To start with, some of the critiques of the program focus on the possibilities of false positives. Probably no reasonable person would think this is a worthwhile idea if the false positive rate is anything but small – people will be angry with being falsely accused, there are negative externalities in terms of family relationships, and any potential crime reduction upside would be so small that it is not worthwhile. But, I don’t think that itself is damning to this idea – I think you could build a reasonable algorithm to limit false positives. Say the car is spotted multiple times at a very specific location, and specific times, and the home owners address is not nearby the location. It would be harder to limit false positives in areas where people conduct other legitimate business, but I think it has potential with just LPR data, and would likely improve by adding in other information from police records.

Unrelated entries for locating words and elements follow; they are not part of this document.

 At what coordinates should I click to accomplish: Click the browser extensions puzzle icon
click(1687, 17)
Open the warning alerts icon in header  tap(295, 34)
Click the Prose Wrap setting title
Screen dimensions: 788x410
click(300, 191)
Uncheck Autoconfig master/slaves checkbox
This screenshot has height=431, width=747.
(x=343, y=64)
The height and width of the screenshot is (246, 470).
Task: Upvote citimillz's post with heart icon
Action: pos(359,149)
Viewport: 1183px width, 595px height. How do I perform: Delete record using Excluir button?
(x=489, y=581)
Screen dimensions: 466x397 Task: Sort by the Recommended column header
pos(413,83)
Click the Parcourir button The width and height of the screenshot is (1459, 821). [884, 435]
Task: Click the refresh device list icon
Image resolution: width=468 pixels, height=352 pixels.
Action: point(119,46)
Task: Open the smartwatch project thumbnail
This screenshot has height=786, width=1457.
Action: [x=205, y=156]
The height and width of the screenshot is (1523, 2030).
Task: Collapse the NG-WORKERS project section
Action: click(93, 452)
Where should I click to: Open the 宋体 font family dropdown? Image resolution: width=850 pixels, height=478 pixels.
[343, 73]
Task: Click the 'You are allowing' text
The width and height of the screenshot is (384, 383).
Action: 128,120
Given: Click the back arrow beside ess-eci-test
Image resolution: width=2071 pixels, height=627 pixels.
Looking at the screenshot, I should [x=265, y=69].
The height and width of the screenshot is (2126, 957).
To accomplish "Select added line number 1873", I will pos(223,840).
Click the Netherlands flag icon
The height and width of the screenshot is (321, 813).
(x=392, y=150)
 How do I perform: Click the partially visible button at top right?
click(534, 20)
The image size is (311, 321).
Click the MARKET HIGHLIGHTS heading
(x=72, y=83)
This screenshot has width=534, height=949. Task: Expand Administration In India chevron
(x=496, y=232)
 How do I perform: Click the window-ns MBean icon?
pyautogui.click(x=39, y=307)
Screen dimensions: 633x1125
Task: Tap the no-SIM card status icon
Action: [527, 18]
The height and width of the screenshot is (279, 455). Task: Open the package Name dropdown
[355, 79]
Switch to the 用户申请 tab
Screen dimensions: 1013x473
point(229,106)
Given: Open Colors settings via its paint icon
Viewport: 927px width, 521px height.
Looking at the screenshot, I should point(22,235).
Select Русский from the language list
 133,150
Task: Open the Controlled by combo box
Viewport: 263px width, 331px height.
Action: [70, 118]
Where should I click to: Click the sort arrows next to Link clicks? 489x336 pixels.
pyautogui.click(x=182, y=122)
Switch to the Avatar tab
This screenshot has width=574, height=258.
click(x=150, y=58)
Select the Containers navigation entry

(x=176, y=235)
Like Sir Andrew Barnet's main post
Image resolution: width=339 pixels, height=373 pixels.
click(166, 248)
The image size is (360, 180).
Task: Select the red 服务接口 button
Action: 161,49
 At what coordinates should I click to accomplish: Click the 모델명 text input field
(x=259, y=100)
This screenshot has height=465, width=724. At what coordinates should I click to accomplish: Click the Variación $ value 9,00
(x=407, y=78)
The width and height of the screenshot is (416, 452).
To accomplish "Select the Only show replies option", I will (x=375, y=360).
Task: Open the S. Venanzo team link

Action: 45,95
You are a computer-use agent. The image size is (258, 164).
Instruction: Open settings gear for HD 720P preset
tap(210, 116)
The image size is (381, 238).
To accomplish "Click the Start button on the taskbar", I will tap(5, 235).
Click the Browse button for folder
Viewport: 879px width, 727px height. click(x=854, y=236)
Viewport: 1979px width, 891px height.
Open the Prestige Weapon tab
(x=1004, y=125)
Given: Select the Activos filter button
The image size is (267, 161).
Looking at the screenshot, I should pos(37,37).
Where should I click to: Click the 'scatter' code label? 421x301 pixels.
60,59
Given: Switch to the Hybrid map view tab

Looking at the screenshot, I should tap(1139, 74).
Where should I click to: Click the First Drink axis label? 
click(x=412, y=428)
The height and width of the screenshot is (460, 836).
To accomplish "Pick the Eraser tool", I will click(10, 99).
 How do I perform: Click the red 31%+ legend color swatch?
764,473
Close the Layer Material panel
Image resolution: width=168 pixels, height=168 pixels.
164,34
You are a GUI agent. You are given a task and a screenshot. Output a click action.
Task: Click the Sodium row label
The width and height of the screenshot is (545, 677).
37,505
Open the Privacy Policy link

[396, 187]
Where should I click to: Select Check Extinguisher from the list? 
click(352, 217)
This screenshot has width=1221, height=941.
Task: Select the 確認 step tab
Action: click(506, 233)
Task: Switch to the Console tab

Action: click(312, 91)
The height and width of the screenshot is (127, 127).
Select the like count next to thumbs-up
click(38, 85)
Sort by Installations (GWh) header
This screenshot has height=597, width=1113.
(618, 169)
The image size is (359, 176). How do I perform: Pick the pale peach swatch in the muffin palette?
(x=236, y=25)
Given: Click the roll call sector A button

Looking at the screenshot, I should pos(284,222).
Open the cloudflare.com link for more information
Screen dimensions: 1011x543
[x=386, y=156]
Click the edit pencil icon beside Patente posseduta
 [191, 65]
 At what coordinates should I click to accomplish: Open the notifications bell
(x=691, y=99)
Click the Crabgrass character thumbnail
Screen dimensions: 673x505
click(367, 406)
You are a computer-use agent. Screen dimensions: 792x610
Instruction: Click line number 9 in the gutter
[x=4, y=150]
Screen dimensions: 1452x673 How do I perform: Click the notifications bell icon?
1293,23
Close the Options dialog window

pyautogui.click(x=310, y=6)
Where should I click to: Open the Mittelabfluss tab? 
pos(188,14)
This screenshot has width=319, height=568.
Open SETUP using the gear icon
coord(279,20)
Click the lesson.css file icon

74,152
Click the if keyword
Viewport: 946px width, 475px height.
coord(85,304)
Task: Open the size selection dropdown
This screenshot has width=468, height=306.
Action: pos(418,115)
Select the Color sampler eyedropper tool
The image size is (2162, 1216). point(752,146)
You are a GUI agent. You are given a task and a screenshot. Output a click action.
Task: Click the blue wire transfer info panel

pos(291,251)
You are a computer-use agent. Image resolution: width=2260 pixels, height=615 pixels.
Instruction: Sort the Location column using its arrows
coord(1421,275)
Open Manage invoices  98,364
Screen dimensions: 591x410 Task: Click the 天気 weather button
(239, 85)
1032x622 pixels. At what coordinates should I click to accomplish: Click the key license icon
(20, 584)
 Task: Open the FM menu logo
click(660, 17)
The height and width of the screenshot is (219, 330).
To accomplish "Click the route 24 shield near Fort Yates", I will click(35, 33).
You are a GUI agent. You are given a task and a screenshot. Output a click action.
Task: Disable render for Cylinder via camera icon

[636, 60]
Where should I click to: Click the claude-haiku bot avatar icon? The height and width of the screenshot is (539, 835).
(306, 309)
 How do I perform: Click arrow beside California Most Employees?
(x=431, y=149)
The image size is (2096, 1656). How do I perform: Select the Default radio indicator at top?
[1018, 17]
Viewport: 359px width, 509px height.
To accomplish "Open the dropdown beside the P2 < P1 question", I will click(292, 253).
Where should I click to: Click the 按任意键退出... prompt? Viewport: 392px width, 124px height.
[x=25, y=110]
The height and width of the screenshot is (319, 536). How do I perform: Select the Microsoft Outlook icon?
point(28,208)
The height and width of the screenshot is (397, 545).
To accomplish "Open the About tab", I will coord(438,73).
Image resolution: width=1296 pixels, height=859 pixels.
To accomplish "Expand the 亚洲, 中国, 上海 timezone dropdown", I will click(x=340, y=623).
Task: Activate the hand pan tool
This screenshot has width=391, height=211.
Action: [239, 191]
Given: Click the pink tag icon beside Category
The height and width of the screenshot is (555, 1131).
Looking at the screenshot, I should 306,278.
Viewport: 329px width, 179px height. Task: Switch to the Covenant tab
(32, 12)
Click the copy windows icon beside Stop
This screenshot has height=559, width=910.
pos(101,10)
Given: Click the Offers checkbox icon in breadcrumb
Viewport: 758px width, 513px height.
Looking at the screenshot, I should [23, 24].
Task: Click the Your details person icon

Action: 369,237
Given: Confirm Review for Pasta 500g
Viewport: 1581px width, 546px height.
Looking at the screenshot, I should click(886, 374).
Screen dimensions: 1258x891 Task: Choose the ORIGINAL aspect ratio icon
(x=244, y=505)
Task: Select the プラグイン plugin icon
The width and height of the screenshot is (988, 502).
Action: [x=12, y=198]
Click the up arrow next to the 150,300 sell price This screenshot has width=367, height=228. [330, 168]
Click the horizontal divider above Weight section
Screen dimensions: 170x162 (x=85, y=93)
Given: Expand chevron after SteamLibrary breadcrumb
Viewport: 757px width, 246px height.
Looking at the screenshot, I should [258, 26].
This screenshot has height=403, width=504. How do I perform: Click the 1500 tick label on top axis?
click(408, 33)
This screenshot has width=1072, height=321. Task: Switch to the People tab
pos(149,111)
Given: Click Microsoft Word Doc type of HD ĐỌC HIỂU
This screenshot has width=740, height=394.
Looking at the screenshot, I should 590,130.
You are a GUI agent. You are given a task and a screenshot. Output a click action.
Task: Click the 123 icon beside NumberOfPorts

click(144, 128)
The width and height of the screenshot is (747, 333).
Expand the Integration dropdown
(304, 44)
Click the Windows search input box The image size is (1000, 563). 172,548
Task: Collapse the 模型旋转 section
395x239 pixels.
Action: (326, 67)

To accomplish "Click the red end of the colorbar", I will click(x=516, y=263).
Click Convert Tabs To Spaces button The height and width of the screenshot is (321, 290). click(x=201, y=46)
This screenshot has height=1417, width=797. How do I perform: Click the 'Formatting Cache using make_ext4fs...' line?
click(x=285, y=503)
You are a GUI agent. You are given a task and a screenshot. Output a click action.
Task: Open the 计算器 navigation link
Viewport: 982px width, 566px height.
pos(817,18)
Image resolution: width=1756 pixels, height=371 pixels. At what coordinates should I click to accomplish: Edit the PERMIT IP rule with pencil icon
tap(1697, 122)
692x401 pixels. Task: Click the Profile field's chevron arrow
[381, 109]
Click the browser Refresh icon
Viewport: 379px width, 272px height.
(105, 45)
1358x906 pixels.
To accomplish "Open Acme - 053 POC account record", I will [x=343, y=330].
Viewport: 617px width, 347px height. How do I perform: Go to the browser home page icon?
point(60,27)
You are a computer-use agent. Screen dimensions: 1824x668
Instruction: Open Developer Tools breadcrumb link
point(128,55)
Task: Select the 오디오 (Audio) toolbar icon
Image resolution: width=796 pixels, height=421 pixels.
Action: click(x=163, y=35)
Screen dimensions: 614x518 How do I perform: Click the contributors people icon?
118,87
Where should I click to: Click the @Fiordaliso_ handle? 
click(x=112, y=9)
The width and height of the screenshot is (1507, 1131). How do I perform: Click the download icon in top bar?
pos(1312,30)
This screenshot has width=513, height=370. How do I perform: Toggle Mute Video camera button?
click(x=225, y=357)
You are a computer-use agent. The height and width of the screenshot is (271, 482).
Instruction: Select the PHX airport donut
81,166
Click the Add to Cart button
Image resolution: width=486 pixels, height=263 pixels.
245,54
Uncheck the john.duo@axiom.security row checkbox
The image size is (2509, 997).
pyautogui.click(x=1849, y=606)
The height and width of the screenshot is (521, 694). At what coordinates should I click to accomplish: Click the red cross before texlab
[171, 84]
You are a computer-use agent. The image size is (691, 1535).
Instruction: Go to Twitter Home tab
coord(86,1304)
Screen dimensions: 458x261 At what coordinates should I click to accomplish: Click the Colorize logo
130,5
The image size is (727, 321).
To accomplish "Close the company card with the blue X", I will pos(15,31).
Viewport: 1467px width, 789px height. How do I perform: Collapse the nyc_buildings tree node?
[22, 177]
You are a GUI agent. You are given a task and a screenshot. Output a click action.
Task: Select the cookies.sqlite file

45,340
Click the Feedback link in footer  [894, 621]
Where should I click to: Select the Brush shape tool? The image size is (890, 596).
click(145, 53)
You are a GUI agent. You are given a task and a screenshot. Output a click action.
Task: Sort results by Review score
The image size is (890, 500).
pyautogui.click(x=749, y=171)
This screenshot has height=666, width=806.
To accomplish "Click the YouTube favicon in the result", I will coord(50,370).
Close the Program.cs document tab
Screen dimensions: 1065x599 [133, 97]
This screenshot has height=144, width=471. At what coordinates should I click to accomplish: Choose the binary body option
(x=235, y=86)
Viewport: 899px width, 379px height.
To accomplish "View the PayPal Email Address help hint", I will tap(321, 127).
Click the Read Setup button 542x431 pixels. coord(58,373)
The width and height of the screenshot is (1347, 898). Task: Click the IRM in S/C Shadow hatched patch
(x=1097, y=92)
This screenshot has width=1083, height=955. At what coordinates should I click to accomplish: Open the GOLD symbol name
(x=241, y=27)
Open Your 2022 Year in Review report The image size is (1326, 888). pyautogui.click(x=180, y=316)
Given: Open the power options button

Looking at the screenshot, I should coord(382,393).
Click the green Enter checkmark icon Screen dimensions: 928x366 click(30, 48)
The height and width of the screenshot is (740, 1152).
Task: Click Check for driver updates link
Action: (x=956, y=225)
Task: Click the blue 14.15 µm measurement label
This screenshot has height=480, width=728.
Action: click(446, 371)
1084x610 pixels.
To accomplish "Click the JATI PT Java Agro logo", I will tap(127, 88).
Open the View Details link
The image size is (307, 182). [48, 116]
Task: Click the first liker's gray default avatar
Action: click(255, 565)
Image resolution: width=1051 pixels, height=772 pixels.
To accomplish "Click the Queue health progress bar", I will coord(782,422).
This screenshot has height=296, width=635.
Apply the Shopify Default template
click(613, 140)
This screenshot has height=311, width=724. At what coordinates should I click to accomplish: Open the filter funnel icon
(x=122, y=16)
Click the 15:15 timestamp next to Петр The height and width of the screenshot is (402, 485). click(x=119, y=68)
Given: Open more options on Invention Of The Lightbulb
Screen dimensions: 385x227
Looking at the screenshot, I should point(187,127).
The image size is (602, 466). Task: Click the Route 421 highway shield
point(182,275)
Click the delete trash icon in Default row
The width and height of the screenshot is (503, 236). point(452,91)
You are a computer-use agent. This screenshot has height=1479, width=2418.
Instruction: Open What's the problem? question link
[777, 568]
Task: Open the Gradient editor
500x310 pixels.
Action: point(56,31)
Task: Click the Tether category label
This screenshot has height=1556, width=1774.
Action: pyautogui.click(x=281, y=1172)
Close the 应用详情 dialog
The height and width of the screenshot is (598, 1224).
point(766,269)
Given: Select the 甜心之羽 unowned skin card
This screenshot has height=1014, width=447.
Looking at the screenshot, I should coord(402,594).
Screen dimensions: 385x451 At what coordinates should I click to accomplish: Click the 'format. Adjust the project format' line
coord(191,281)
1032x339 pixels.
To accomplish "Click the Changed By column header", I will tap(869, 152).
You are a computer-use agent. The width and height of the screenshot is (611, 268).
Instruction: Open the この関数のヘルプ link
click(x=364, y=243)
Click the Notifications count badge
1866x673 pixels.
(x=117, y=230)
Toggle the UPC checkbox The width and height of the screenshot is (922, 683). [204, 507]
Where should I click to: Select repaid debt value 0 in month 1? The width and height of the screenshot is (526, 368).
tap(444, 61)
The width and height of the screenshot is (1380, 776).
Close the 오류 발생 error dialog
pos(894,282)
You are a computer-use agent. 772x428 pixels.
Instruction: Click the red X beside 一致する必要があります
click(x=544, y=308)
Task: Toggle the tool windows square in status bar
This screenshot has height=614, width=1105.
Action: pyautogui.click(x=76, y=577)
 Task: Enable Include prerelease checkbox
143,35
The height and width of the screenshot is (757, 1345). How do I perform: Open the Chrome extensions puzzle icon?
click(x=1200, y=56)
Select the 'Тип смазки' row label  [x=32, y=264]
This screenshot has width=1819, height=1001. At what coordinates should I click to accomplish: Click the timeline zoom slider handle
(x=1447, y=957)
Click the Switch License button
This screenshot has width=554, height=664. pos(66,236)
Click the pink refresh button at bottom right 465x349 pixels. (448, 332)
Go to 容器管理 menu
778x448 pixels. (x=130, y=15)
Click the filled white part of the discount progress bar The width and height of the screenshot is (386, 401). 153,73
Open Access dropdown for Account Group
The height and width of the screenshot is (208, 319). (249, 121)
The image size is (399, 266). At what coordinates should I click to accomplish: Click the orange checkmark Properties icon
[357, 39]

If you have other video footage, like from a stationary camera, I think limiting false positives can definitely be done by incorporating things like loitering behavior and seeing the driver interact with an individual on the street. Eric Piza has done similar work on human coding/monitoring video footage in Newark to identify drug transactions, and I have had conversations with an IBM Smart City rep. and computer scientists about automatically coding audio and video to identify particular behaviors that are just as complicated. False negatives may still be high, but I would be pretty confident you could create a pretty low false positive rate for identifying Johns.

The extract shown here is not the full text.